GridHEALTH.id - Mata malas, atau ambliopia, adalah kondisi di mana satu mata tidak berkembang dengan baik, sehingga menyebabkan penglihatan pada mata tersebut menjadi lemah.
Kondisi ini biasanya muncul sejak masa kanak-kanak ketika otak dan mata tidak bekerja bersama secara optimal.
Akibatnya, otak lebih memilih menggunakan mata yang lebih kuat dan mengabaikan mata yang lebih lemah, yang jika tidak ditangani dapat menyebabkan gangguan penglihatan permanen.
Ada beberapa penyebab umum mata malas, termasuk strabismus atau mata juling, di mana kedua mata tidak sejajar dengan baik.
Untuk mengatasi mata malas, beberapa metode dapat dilakukan. Salah satunya adalah dengan menggunakan kacamata untuk mengoreksi penglihatan, atau menutup mata yang lebih kuat dengan penutup mata agar mata yang lemah dilatih.
Terapi visual juga bisa menjadi pilihan pengobatan, tergantung pada tingkat keparahan kondisi dan usia penderita.
Semakin dini kondisi ini dideteksi dan diobati, semakin besar peluang untuk memperbaiki penglihatan.
Dokter Spesialis Mata RS Mata Cicendo Dr. dr. Feti Karfiati Memed, SpM(K), MKes menjelaskan, “Hanya anak-anak yang bisa mengalami ambliopia. Jika tidak diterapi pada masa anak-anak, hal ini akan mengakibatkan hilangnya penglihatan secara permanen,” ujar dr. Feti dalam konferensi pers Hari Penglihatan Sedunia, Senin (7/10).
Ambliopia yang tidak ditangani dengan baik pada masa anak-anak merupakan penyebab umum hilangnya penglihatan pada orang dewasa usia 20 hingga 70 tahun.

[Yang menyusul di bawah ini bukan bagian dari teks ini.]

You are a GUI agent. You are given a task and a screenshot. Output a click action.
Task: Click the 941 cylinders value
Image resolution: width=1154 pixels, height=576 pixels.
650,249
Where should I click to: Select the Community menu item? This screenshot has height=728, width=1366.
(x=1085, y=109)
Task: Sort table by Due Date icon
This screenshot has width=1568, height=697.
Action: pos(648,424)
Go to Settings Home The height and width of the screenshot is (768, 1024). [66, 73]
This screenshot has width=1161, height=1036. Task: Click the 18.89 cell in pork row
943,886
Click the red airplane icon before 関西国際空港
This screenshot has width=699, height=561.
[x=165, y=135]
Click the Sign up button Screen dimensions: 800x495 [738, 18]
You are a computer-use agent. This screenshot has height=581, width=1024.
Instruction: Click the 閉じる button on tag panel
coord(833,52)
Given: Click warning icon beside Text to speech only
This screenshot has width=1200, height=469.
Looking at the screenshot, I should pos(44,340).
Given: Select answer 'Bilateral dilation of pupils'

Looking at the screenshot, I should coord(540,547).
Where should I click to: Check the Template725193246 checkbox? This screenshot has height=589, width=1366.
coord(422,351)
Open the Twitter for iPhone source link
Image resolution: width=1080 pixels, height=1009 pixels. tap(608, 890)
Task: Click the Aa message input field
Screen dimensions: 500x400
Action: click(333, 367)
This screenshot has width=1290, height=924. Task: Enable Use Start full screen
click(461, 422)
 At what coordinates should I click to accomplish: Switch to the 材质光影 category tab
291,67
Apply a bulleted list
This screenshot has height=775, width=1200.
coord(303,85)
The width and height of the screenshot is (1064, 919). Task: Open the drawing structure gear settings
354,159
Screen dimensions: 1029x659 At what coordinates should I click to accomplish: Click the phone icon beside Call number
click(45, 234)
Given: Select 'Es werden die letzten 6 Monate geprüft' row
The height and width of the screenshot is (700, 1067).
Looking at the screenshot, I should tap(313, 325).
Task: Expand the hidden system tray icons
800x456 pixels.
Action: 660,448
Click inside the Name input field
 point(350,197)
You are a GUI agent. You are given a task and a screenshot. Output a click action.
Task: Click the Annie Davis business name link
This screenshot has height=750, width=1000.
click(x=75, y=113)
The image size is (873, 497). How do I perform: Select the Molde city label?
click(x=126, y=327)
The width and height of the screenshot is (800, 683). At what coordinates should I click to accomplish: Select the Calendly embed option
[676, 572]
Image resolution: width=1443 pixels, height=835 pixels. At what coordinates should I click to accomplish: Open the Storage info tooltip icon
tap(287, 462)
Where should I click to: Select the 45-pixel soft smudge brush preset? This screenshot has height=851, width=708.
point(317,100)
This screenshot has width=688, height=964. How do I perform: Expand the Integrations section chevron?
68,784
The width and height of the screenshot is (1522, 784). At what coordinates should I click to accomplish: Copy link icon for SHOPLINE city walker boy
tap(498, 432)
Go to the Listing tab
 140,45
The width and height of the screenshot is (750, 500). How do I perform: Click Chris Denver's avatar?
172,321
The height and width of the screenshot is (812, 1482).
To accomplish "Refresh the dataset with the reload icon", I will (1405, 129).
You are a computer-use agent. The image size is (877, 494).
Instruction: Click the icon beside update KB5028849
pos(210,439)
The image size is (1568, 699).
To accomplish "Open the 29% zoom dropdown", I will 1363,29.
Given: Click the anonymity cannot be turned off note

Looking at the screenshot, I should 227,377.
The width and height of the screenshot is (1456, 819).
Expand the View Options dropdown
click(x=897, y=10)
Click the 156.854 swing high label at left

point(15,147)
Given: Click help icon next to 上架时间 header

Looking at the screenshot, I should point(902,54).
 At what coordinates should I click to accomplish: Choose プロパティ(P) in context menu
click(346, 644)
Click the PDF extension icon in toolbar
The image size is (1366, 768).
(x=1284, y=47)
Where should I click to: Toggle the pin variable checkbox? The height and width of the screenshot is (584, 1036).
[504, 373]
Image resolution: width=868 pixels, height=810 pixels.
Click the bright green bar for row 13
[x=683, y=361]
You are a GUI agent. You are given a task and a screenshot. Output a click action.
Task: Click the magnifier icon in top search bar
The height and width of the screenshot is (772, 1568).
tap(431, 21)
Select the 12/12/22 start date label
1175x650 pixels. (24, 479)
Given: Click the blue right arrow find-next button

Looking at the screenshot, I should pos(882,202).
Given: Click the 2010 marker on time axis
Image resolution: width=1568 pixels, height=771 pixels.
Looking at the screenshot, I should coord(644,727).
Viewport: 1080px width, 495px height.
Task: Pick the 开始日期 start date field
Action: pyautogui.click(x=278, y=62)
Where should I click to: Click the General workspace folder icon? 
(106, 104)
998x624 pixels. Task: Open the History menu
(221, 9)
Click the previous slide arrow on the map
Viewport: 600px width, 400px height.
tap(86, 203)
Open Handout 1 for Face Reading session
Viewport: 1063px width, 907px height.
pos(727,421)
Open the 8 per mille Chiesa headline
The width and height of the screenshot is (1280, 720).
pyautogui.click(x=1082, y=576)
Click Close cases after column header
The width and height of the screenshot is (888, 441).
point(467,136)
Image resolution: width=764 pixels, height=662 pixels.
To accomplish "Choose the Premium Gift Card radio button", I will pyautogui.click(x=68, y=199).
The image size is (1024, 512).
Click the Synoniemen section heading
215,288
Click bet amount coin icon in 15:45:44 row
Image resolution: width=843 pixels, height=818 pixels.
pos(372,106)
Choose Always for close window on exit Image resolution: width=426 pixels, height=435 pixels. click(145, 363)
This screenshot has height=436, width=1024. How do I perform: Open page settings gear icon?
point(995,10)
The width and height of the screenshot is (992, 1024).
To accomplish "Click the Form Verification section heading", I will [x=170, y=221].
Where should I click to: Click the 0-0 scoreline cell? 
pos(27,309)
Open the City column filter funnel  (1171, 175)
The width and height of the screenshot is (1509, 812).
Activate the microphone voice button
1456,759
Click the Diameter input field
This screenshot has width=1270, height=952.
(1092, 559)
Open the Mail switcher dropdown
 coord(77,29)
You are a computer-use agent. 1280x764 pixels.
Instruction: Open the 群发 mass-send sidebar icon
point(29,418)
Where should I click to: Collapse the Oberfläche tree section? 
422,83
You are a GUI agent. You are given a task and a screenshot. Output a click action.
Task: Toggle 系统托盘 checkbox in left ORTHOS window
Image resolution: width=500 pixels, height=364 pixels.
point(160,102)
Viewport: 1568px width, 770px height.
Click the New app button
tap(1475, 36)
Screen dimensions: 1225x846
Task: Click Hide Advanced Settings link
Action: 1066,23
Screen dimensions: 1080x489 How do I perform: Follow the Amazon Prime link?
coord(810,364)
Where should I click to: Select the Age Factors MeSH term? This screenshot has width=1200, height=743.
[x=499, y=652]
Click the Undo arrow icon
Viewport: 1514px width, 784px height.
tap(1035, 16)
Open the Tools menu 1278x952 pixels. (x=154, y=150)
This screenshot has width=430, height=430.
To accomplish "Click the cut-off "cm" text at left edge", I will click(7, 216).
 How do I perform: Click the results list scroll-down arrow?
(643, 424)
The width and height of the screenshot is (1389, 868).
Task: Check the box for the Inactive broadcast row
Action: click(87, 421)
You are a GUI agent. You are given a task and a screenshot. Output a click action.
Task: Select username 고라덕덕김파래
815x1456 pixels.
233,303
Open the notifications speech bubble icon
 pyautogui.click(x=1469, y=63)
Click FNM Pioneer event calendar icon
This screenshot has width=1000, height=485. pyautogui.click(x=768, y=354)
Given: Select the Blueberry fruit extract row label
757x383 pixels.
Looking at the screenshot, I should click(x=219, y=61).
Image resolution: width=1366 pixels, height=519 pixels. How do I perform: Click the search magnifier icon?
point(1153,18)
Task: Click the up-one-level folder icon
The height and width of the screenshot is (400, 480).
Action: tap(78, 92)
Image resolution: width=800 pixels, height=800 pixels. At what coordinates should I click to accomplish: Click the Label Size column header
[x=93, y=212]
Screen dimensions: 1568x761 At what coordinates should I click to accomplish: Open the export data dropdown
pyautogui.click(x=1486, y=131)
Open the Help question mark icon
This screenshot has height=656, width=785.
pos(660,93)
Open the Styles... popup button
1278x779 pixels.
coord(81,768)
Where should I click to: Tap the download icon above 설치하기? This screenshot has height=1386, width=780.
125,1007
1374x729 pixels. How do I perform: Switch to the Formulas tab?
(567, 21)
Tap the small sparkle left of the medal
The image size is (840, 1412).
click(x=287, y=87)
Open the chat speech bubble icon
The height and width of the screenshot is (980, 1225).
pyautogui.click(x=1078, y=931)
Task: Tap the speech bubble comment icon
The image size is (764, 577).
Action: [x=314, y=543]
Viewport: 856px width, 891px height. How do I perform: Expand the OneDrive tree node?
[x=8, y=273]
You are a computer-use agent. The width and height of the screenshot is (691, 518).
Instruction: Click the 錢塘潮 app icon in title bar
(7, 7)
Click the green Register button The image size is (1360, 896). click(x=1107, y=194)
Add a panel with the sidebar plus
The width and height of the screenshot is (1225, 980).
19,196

Penyebabnya sering kali terkait dengan kelainan refraksi yang tidak terkoreksi, strabismus, atau gangguan mata seperti katarak.
Pemeriksaan penglihatan pada usia sekolah sering kali dianggap terlambat, karena ambliopia sulit disembuhkan setelah usia 5 tahun, dan kehilangan penglihatan permanen dapat terjadi jika terapi dimulai setelah usia 8 hingga 10 tahun.
Baca Juga: Jangan Dianggap Sakit Biasa, 4 Kondisi Ini Ternyata Ciri-ciri Kolesterol di Mata
Anak-anak yang berisiko mengalami ambliopia biasanya memiliki riwayat keluarga dengan masalah mata seperti strabismus, mata malas, atau penggunaan kacamata sejak kecil.
Faktor risiko lainnya termasuk kelahiran prematur, keterlambatan perkembangan, dan diabetes.
Riwayat medis ini dapat meningkatkan kemungkinan terjadinya ambliopia pada anak.
Selain itu, kondisi mata seperti mata juling, mata berair, ptosis, dan penglihatan kabur juga perlu diperhatikan.
Skrining mata sebaiknya dilakukan sejak bayi baru lahir, pada usia sekitar 0 hingga 2 tahun, untuk mengetahui riwayat masalah mata dalam keluarga dan mencegah gangguan lebih lanjut.
“Kemudian, cek penglihatan pergerakan mata atau adanya nistagmus, jadi matanya tidak diam, dia bergerak terus, kemudian bagaimana posisi bola mata apakah ada juling, dan refleks pada kornea serta cover tes untuk melihat ada juling atau tidak,” tutur dr. Feti.
Skrining mata berikutnya dilakukan pada usia 36 hingga 47 bulan (sekitar 3 hingga 4 tahun).
Pada usia 5 tahun (60 bulan), skrining mata diulang lalu dianjurkan dilakukan setiap tahun untuk memantau kesehatan mata anak.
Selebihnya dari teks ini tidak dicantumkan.